## Data for the task
%%

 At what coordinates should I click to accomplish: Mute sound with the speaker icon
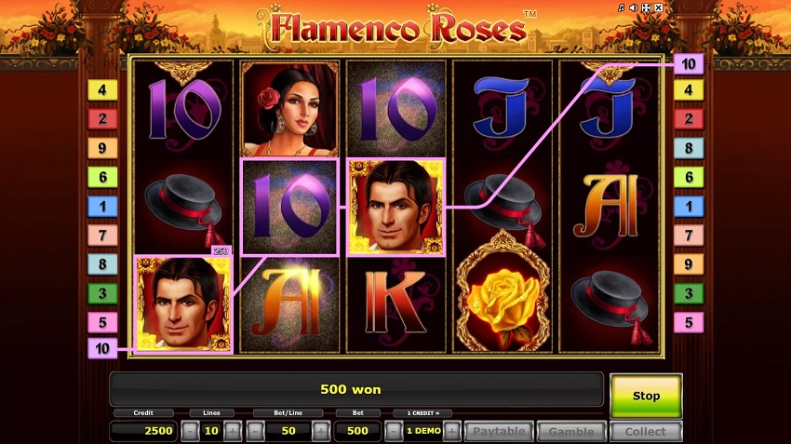(634, 7)
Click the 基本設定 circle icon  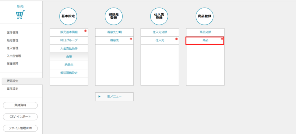69,16
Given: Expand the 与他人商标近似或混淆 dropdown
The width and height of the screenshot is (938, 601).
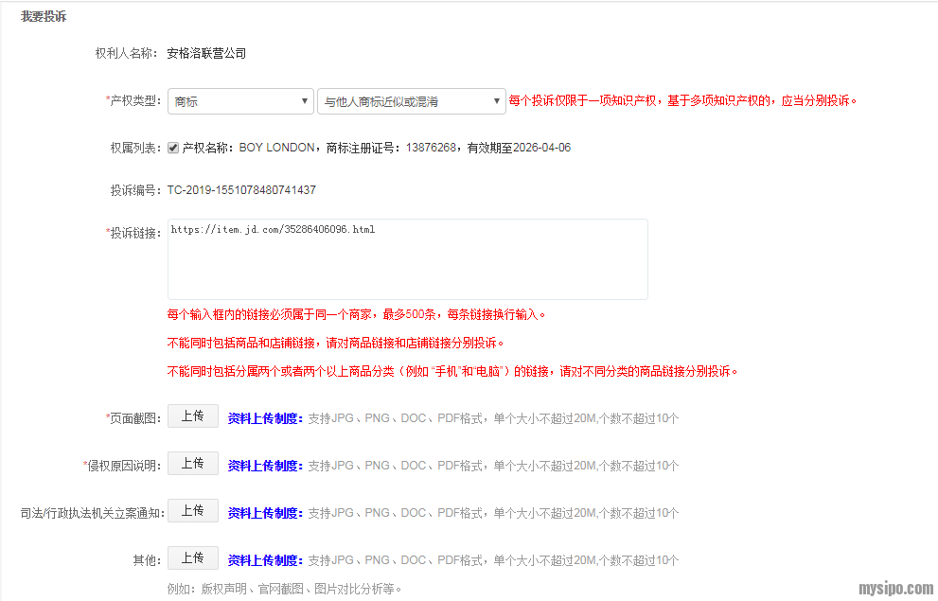Looking at the screenshot, I should coord(411,101).
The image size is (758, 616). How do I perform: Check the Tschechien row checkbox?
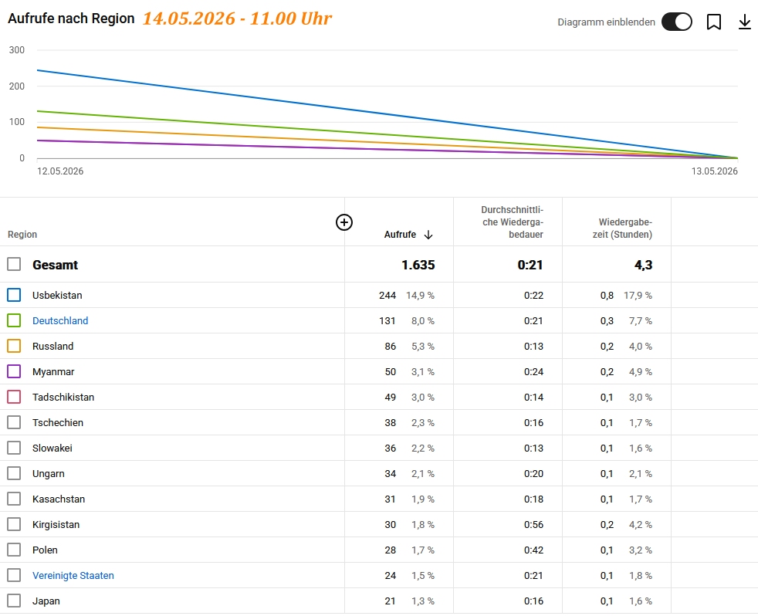coord(14,422)
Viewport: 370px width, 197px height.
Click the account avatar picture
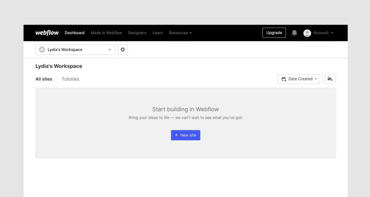tap(307, 33)
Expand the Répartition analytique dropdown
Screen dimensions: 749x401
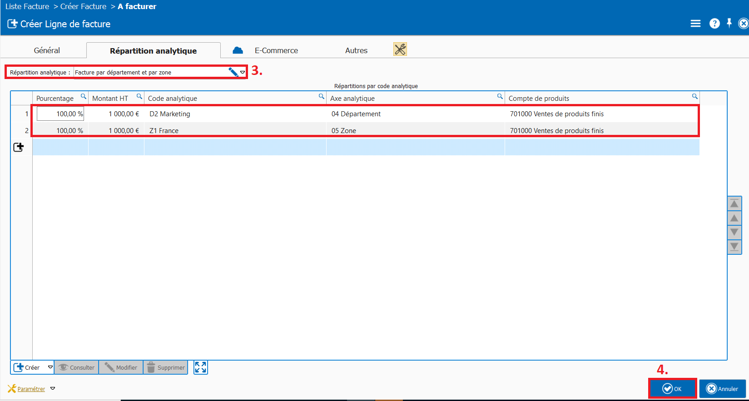(243, 72)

%%

## Exercise
Beginning with the line that contains "Expand the Répartition analytique dropdown" and ending with the last line of the data above, output those lines exactly and nothing more, without any pictures.

## Expected answer
Expand the Répartition analytique dropdown
Screen dimensions: 749x401
(243, 72)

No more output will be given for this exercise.